The NPF script example is available in integration/filter.npf.
Splitting graphs in sub-plots
graph_subplot_results ={THROUGHPUT+LATENCY:2} combine two results in a single figure. If graph_subplot_type is subplot, then it will simply combine the graphs in a single file using the given number of columns. If the subplot_type is axis, it will use a dual-axis plot. Only the last variable will be on the second axis, so one may combine multiple variables on the same axis, like TX and RX throughput on the left axis, and the latency on the right axis?

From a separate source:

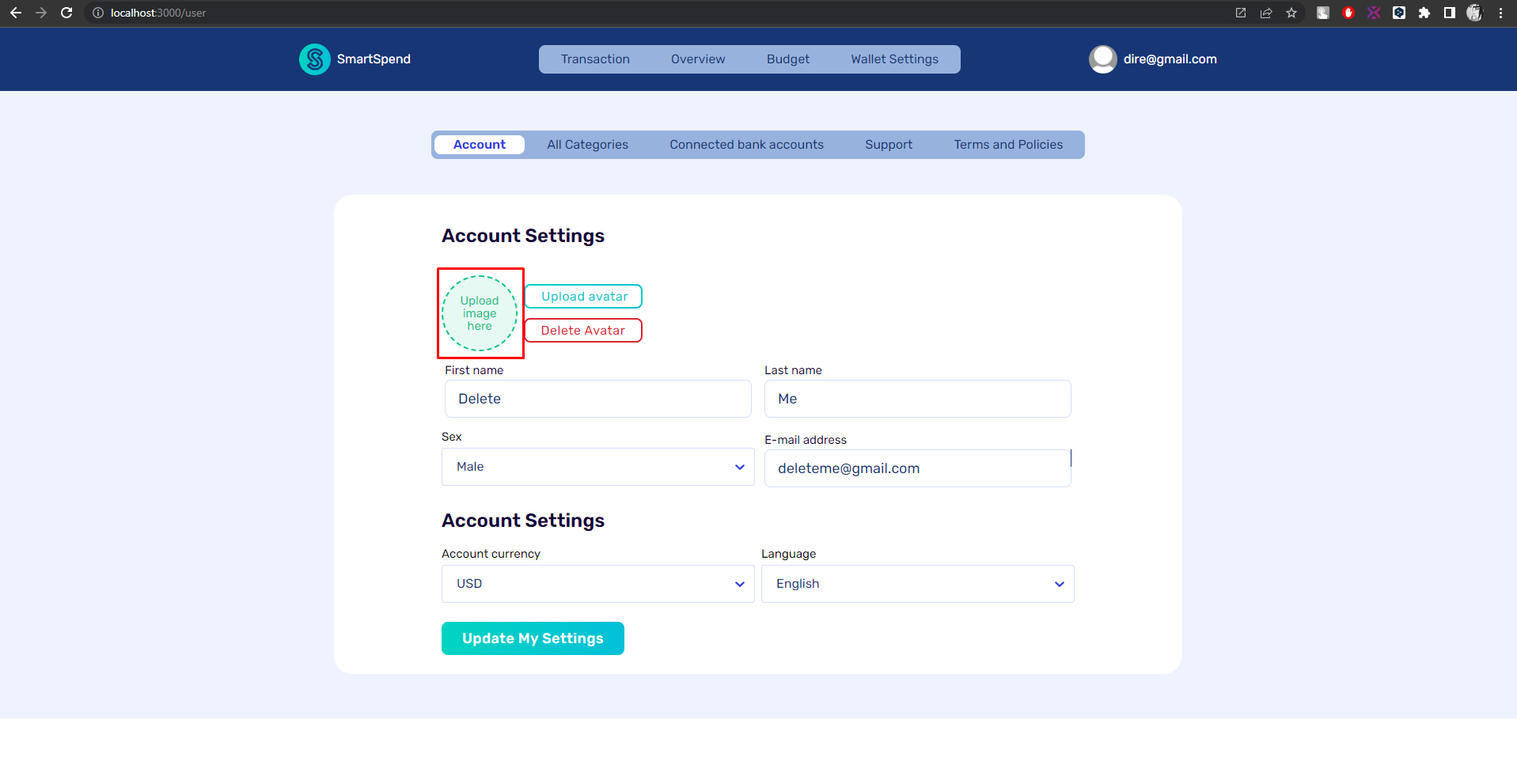Viewport: 1517px width, 784px height.
Task: Click the open-in-new-window toolbar icon
Action: pos(1241,13)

graph_subplot_variable =X will make one sub-plot for every value of the variable X. In general this is to be used with graph_variables_as_series to explode one other variable as serie and display more dimensions. Use graph_max_cols to limit the number of columns. E.g. to have vertical subplots set graph_max_cols=1.
graph_display_statics =true/false Will add a subplot to show the value of static variables. Useful to exchange graphs with colleages knowing what are the fixed parameters for all the graph you show. But the results is somehow horrible.
graph_text =string Add some texts under all graphs.